Went for one reason stayed for another

I’d gone to see Lou Reed at the Birmingham Odeon, but couldn’t take my eyes off Robert Quine, the most precisely ferocious electric guitar player I’d ever seen. An instant idol. By contrast, more recently, we went to see the Los Angeles Master Chorale at the Sage in a performance of Orlando di Lasso’s Lagrime di San Pietro, staged by Peter Sellars. I like my early music performed as ‘authentically’ as possible and this turned out not to be authentic at all. New Age-y Greek robes; lightly choreographed held poses and movements as the choir sang. Utterly naff; utterly brilliant. 

Had an epiphany

On March 8th we’d gone to see Martin Hayes, the famous Irish fiddler play Sage’s small hall.

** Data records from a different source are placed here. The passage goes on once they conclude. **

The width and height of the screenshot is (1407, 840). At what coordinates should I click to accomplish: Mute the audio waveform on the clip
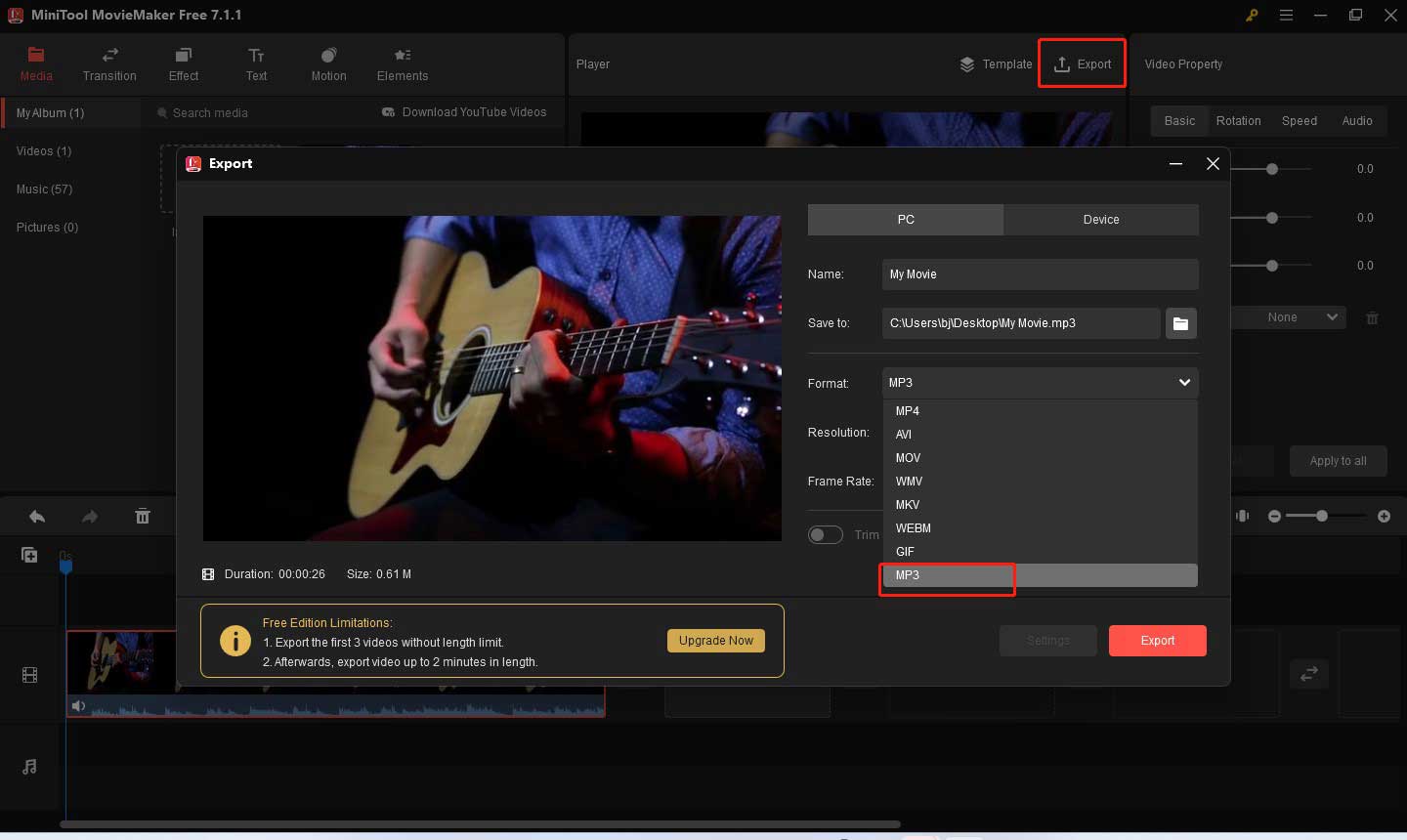click(78, 705)
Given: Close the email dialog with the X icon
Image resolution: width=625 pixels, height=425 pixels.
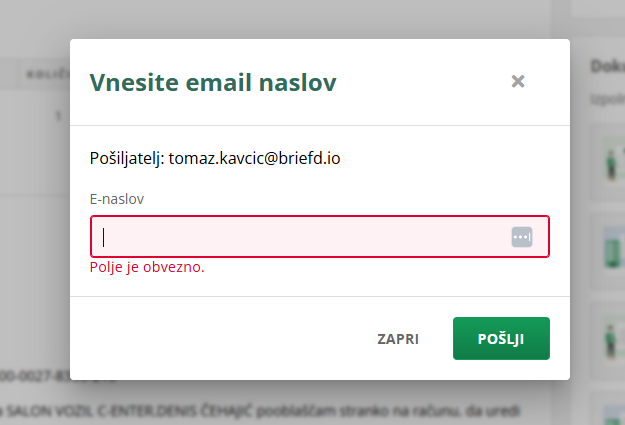Looking at the screenshot, I should (518, 82).
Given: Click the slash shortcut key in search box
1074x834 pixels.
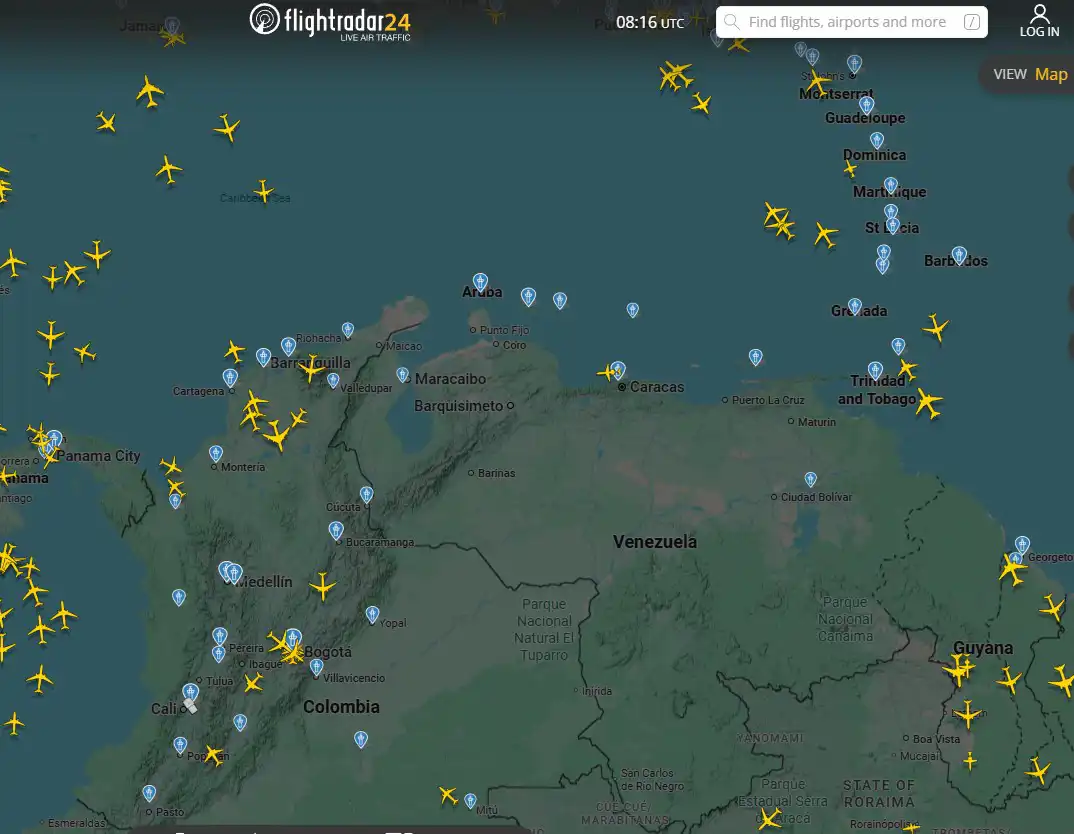Looking at the screenshot, I should click(x=971, y=22).
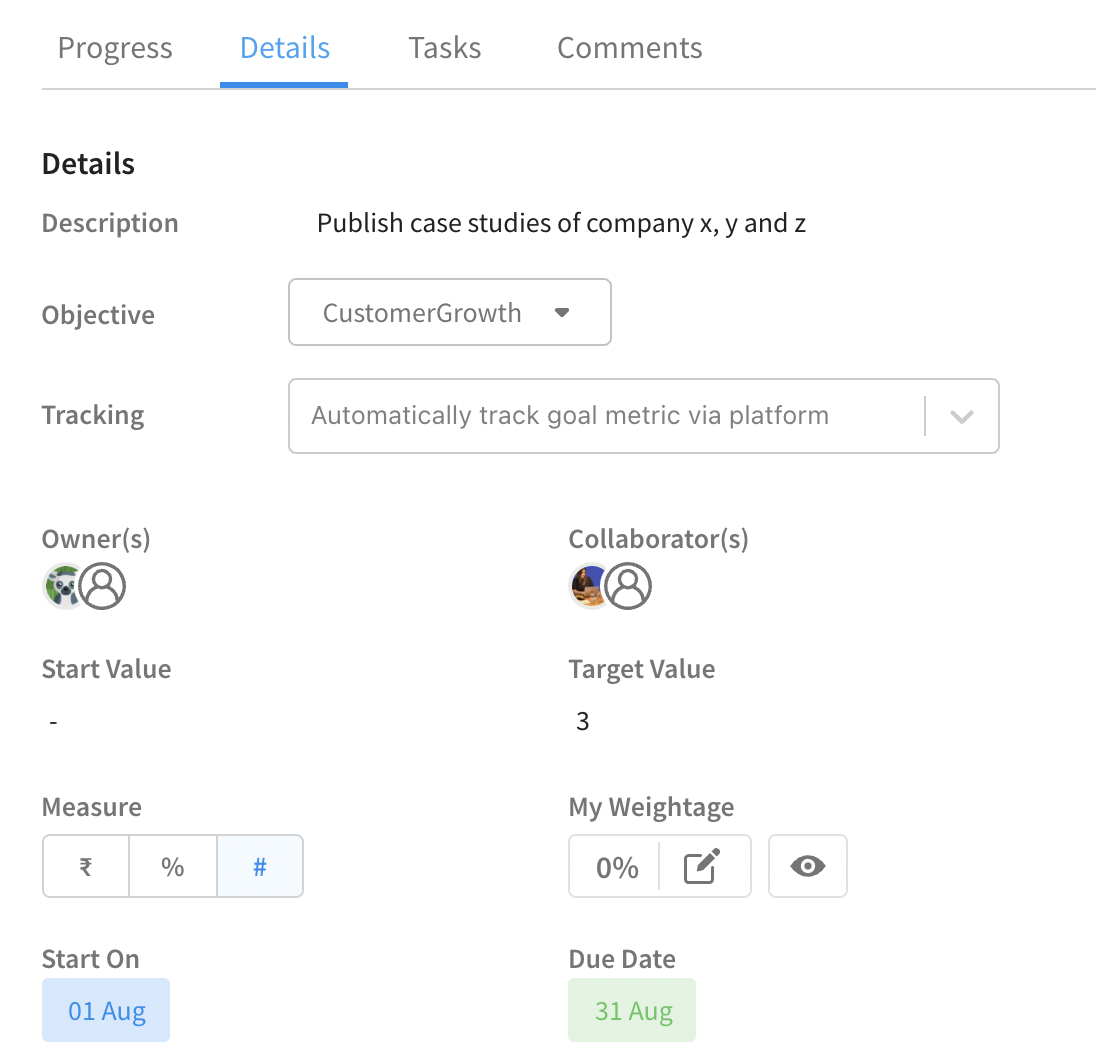The height and width of the screenshot is (1060, 1104).
Task: Open the CustomerGrowth objective dropdown
Action: [450, 313]
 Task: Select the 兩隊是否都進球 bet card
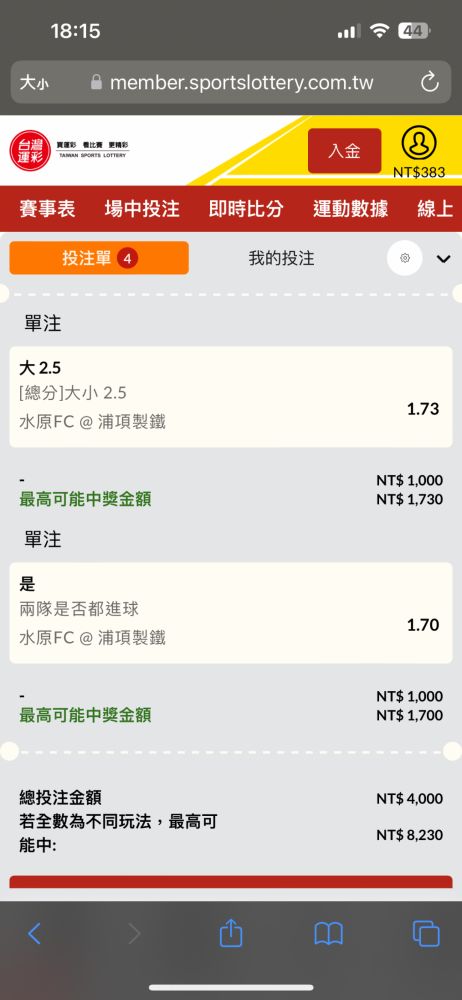231,613
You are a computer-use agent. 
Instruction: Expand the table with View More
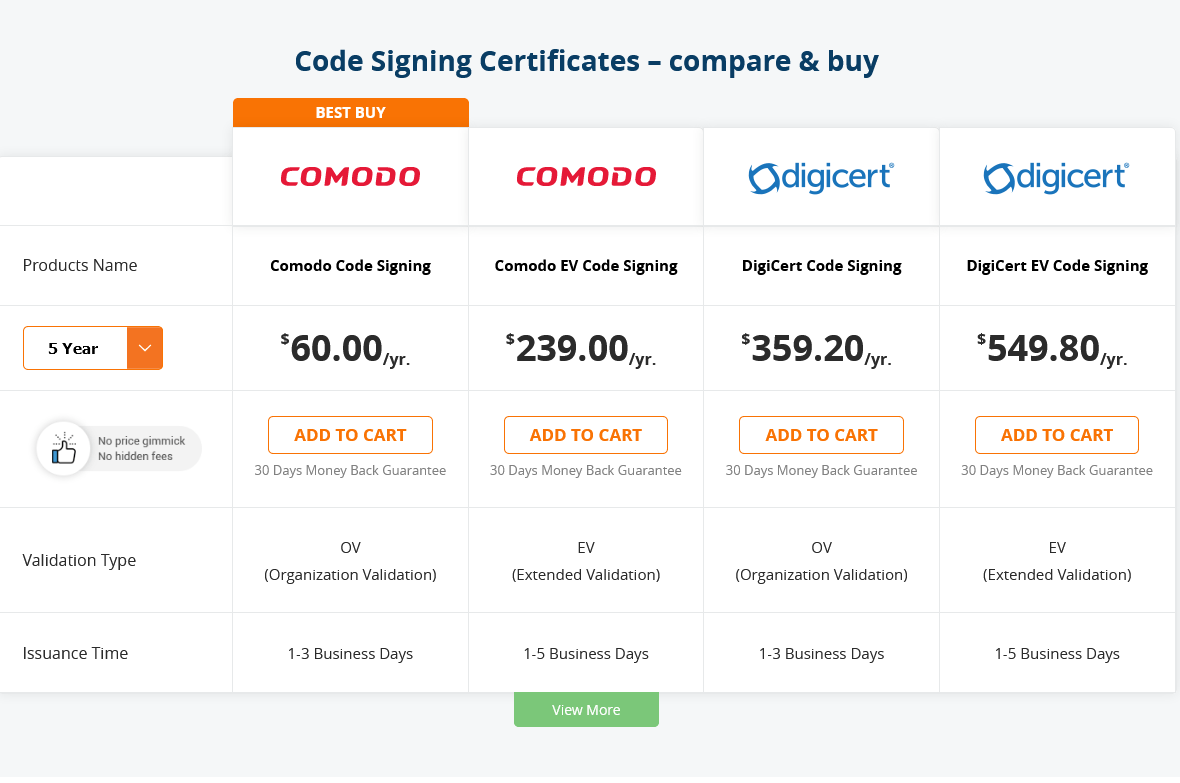point(586,710)
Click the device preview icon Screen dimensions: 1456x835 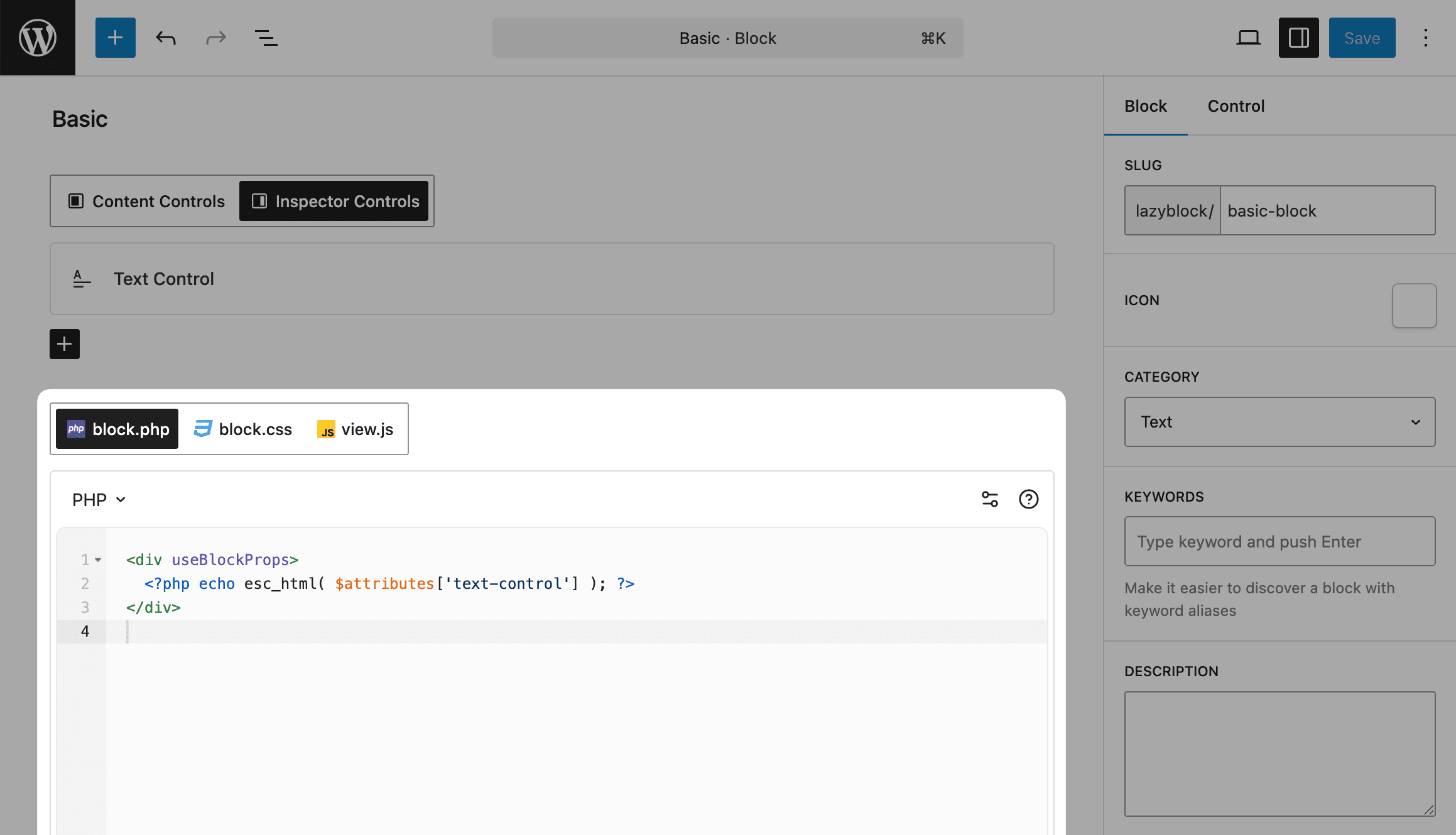point(1248,37)
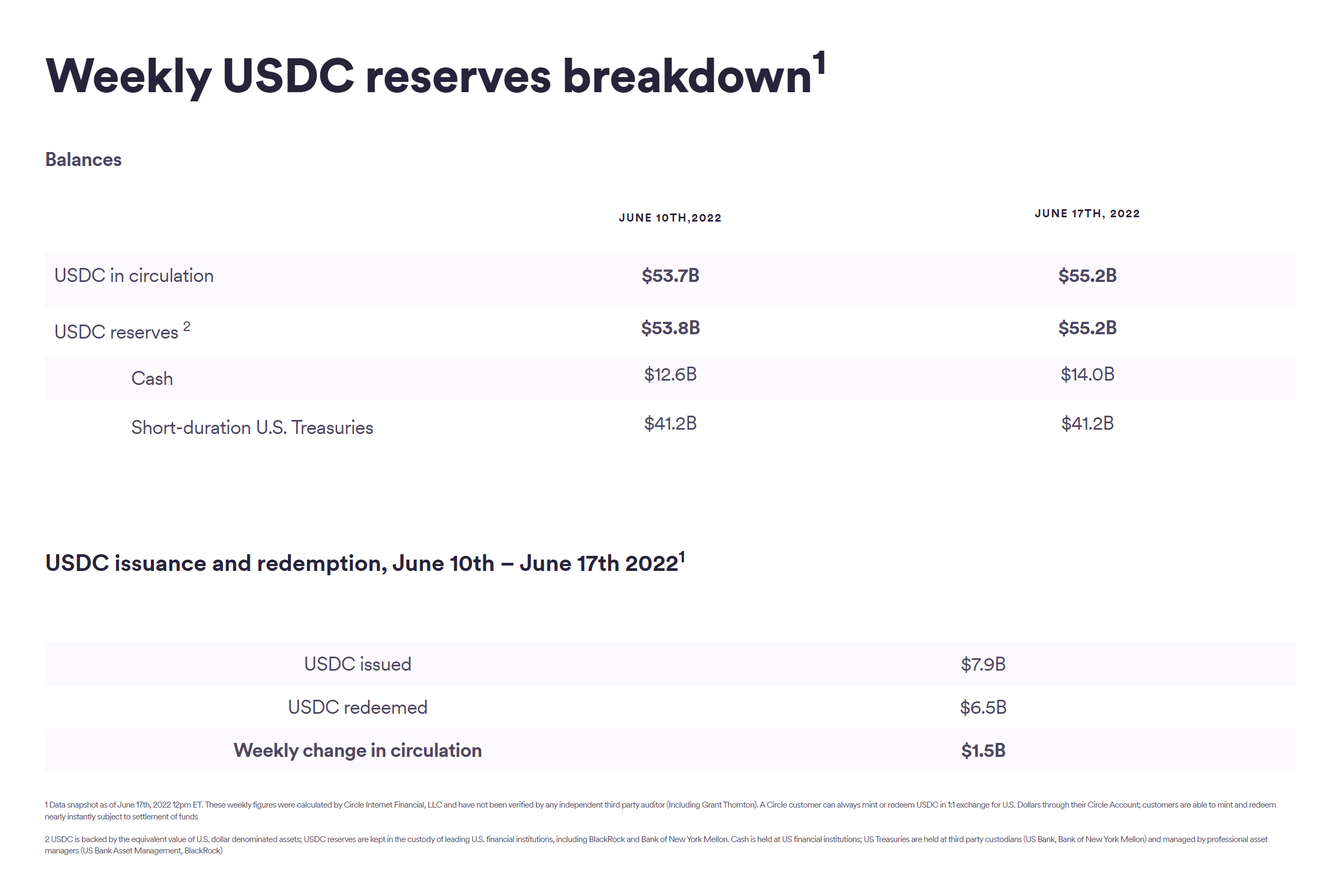The width and height of the screenshot is (1328, 896).
Task: Click the USDC reserves row label
Action: tap(122, 330)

We’d seen him many times before, in a variety of groups but never without the guitarist Dennis Cahill. Tonight Hayes is playing alone, offering an evening of Irish fiddle tunes learned from his father, another famous Irish fiddler, P. J. Hayes, from County Clare. We were sitting close to the front and this was the most focused experience of watching music being made I’ve ever had. Musicians often say that they don’t make music from the inside but, rather, find the music that is already out there. Now I see what this means. A tune might exist already but it has to be unearthed, teased out, nurtured and allowed to grow. This is not easy, however often one’s done it before. Hayes’s concentration, his care and his own delight with the results were remarkable.

Thursday March 19

I go back to work on the final edit of Volume 3 of The History of Live Music in Britain. Decide to go straight to chapter 10, on listeners and listening, and then skip to chapter 12, on the value of live music. In 2018, I read, the Live Music Census found that live music enhances social bonding, is mood-enhancing, provides health and well-being benefits, is inspiring, and forms part of people’s identity. In the book we also document the ethnographic evidence that the pleasure of live music is primarily a social pleasure, involves a gathering of ‘like-minded’ people interacting and identifying with the performers. The concert experience begins well before the arrival of the musicians on stage; it includes collective anticipation and collective reminiscence. As a sociologist I’m sure this is all true. But it doesn’t describe my pleasure in live music at all.

Friday March 20

As it’s pointless now to anticipate future gigs I reconsider past ones. I’ve always liked to going to gigs by myself and if, these days, I usually go with someone else this is not because she is my wife; rather, she is my wife because she is the only person I like going to gigs with. Otherwise I don’t want to have to worry whether other people are enjoying the event and I mostly find audiences necessary but rather annoying. Not like-minded, anyway. And I’ve never identified myself with a performer or their music. I go to gigs for quite other reasons. I’m addicted to the business of live music, to the collaborative work that goes into a performance. I enjoy concerts as craft shows, not art events; I value their materiality not their transcendence. I like the moments when the technicians are on stage checking the equipment and orchestra managers are making final adjustments to the chairs; I watch the backing rather than the lead singers and how instrumentalists prepare themselves for their next entry. When I was reviewing a lot of rock and soul shows what I most enjoyed was seeing how bands made their entries and exits. What addicted me to live music was the intricacy of its collaborative construction.

Saturday March 21

I get the first trickle of what will become a flood of emails announcing online performances. The Berlin Philharmonic Orchestra is offering free access to its archive of concert screenings; musicians have begun streaming songs from their living-room studios. As the reality of a world without live music begins to take shape my concern, though, is for all the workers on whom live performances depend: the musicians-for-hire; the promoters and venue managers; the security teams and the bar staff; the roadies and the lighting crews; the caterers and the cleaners. I hope we’ve done justice to all these people in our live-music history; I hope that by Christmas they will all be at work again. Already, after just a few days, I miss them.